1. Find the `incoming_email` section in `config/gitlab.yml`, enable the feature and fill in the details for your specific IMAP server and email account:
```yaml
# Configuration for Gmail / Google Apps, assumes mailbox gitlab-incoming@gmail.com
incoming_email:
enabled: true
# The email address including the `%{key}` placeholder that will be replaced to reference the item being replied to.
# The placeholder can be omitted but if present, it must appear in the "user" part of the address (before the `@`).
address: "gitlab-incoming+%{key}@gmail.com"
# Email account username
# With third party providers, this is usually the full email address.
# With self-hosted email servers, this is usually the user part of the email address.
user: "gitlab-incoming@gmail.com"
# Email account password
password: "[REDACTED]"
# IMAP server host
host: "imap.gmail.com"
# IMAP server port
port: 993
# Whether the IMAP server uses SSL
ssl: true
# Whether the IMAP server uses StartTLS
start_tls: false
# The mailbox where incoming mail will end up. Usually "inbox".
mailbox: "inbox"
# The IDLE command timeout.
idle_timeout: 60
```
As mentioned, the part after `+` is ignored, and this will end up in the mailbox for `gitlab-incoming@gmail.com`.

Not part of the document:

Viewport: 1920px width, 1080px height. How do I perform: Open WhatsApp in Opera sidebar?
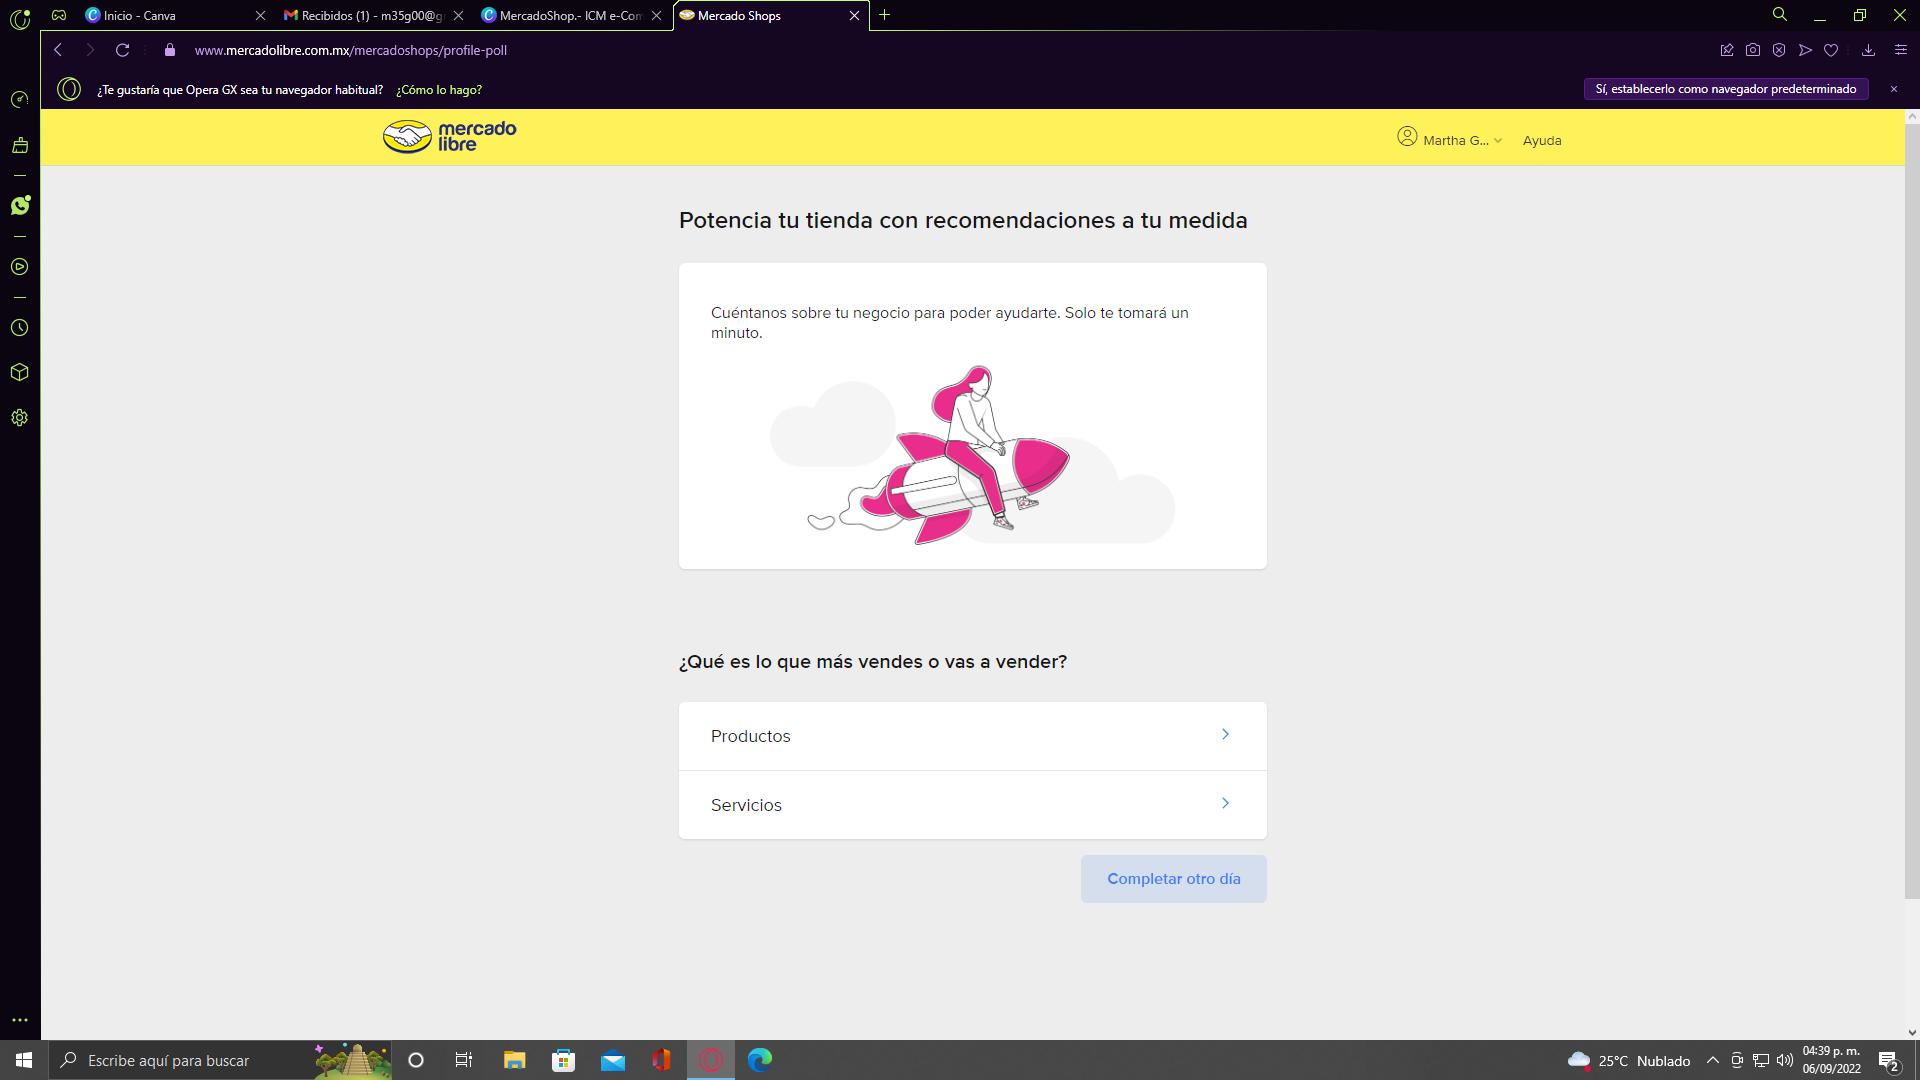point(20,205)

1. Uncomment the `mail_room` line in your `Procfile`:
```yaml
mail_room: bundle exec mail_room -q -c config/mail_room.yml
```
1. Restart GitLab:
```sh
bundle exec foreman start
```
1. Verify that everything is configured correctly:
```sh
bundle exec rake gitlab:incoming_email:check RAILS_ENV=development
```
1. Reply by email should now be working.